A game and likeable cast also help, with Jing Boran charismatic as the incompetent but decent Tianyin, and Bai Baihe bringing spark and mischievous energy to the standard sassy tough girl role of Xiaonan. The supporting cast similarly do their part, with Jiang Wu, Wallace Chung and Tang Wei all seeming to have had a great time with their characters, even if the latter really has very little to do with anything.

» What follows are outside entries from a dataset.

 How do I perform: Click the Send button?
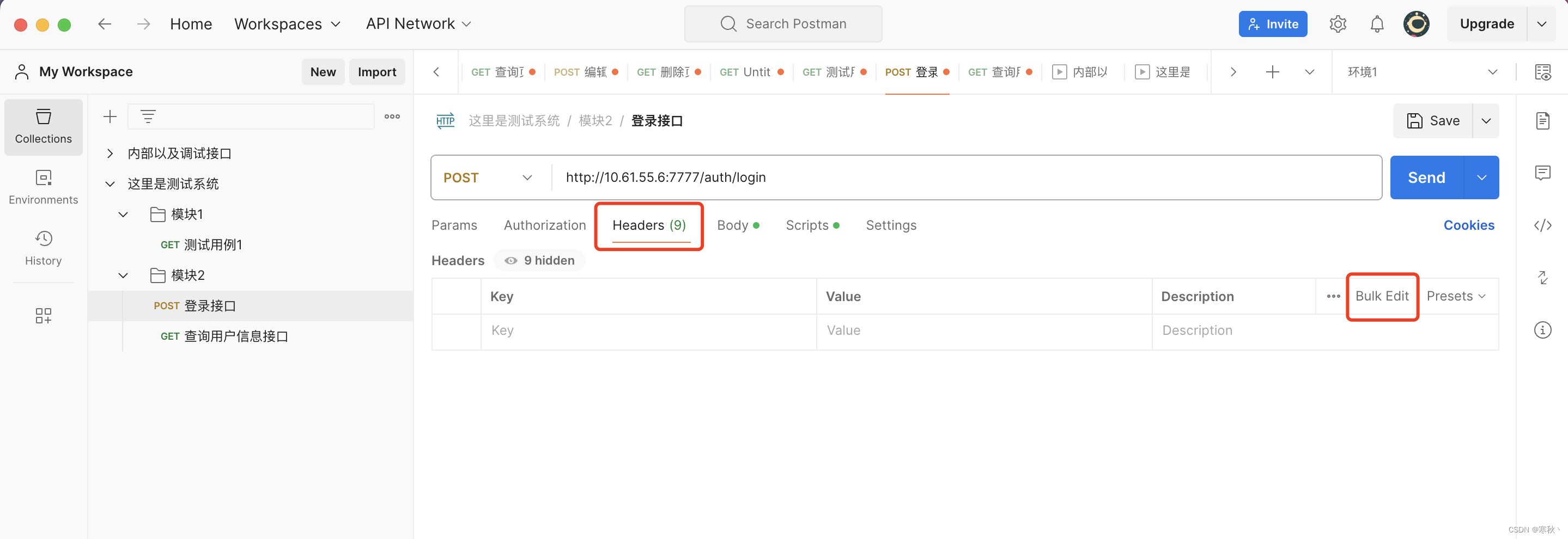click(1426, 177)
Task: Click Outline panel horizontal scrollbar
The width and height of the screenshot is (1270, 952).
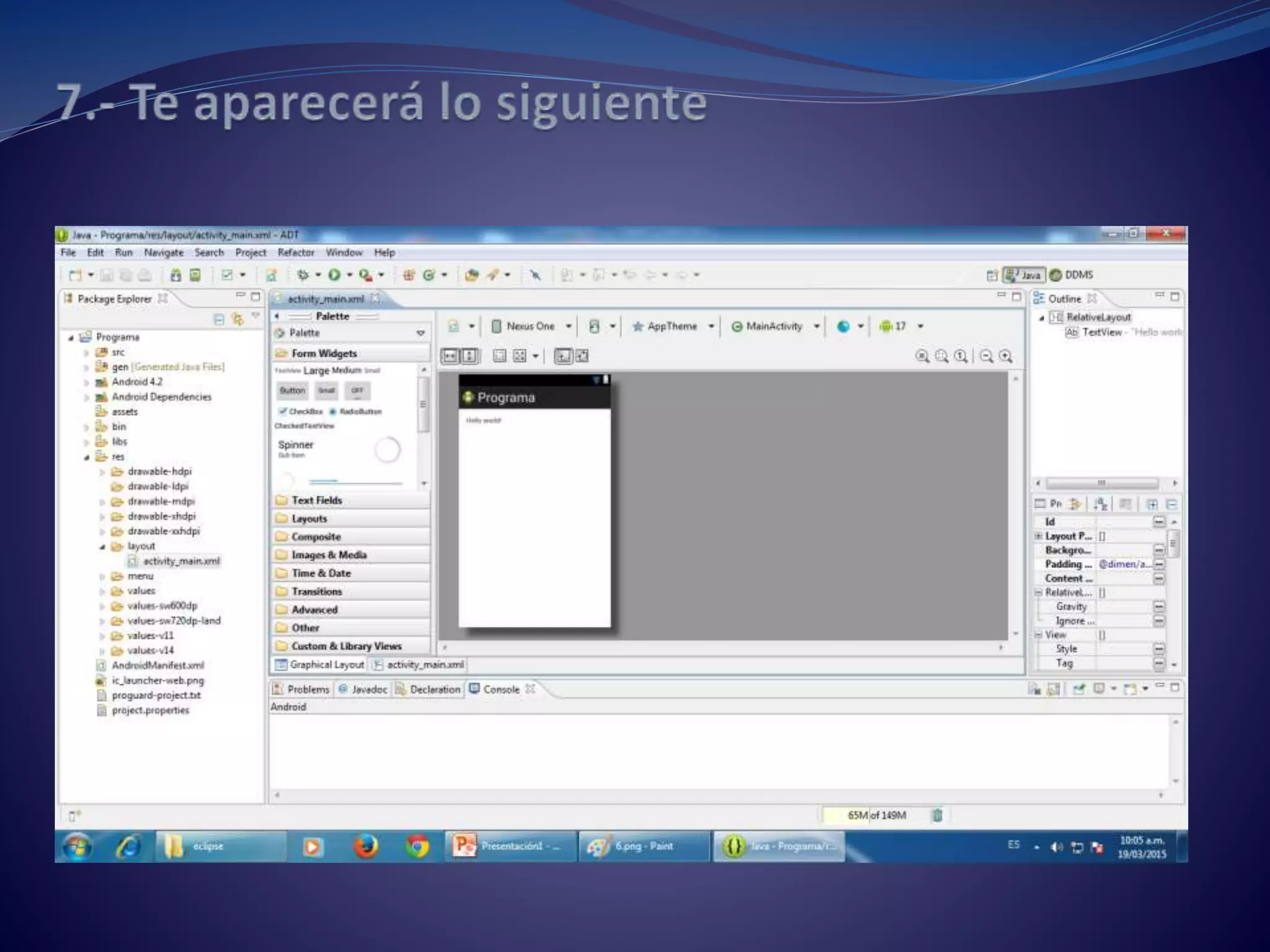Action: click(1101, 483)
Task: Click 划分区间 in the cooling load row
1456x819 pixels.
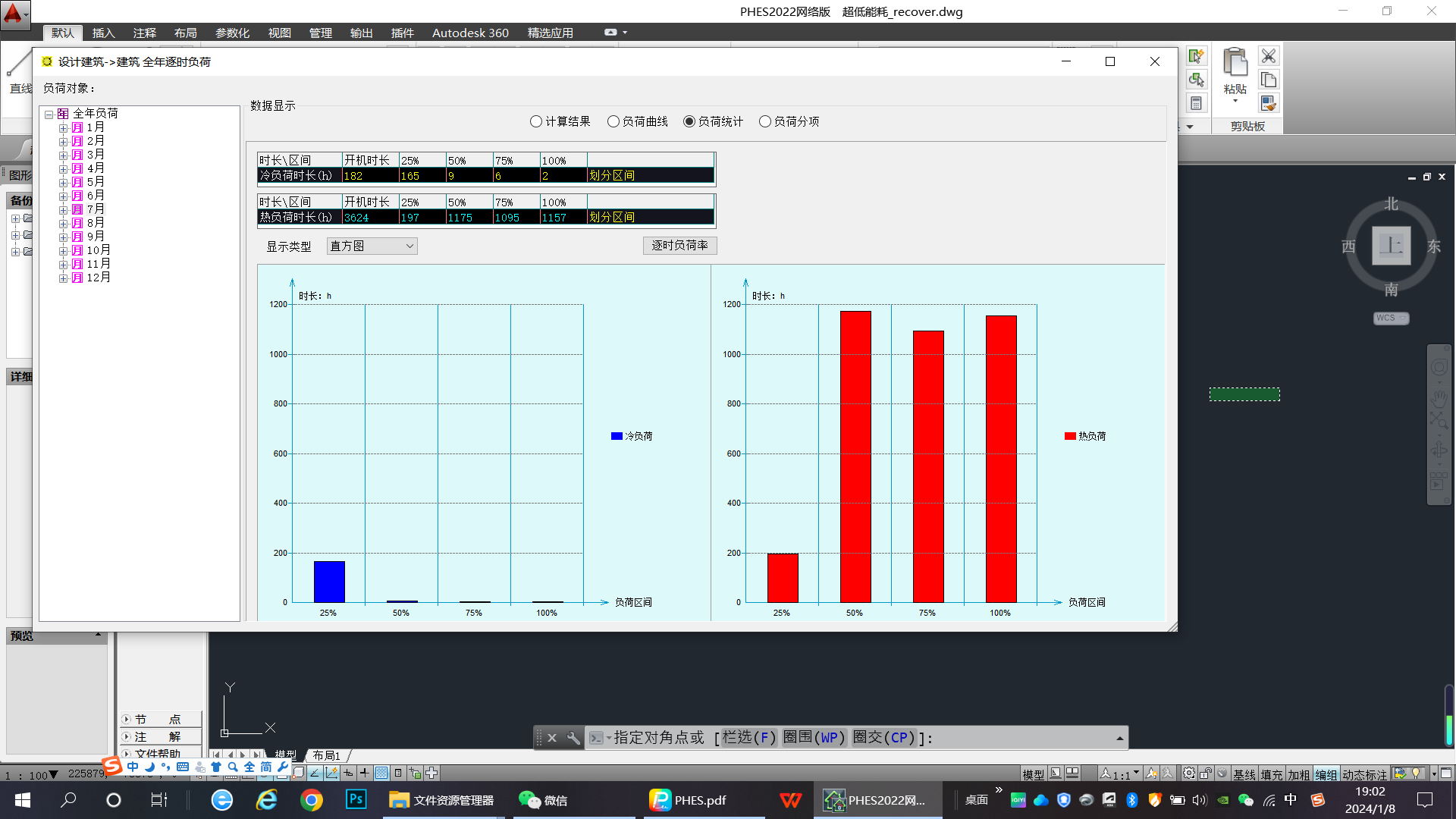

Though his direction doesn't really stand out, Raman Hui does a perfectly competent job of keeping things (vaguely) together, and his experience in Hollywood working for DreamWorks, including co-directing Shrek the Third, does give the film somewhat of an east meets west feel that differentiates it from other recent Chinese fantasies. It’s certainly easy to see why the film went down so well with local audiences, though thanks to a lack of the usual flag waving patriotism and a focus on universal themes of family and community, there’s nothing here to make it inaccessible to those in other countries around the world. The film's status as a genuine home-grown blockbuster is cemented through some excellent production values and effects, with some top notch special effects (contributed to by Jason H. Snell, who also worked on the likes of Elysium and Tomorrowland), sets and costumes making it visually impressive from start to finish.

There's really a great deal to like about Monster Hunt, and it should have a much wider appeal than most other fantasy or family films from Asia. An important benchmark of sorts as a smash hit Chinese blockbuster made primarily for Chinese audiences, it's well-deserving of its success, and hopefully the inevitable sequels will attain the same level of highly enjoyable tomfoolery.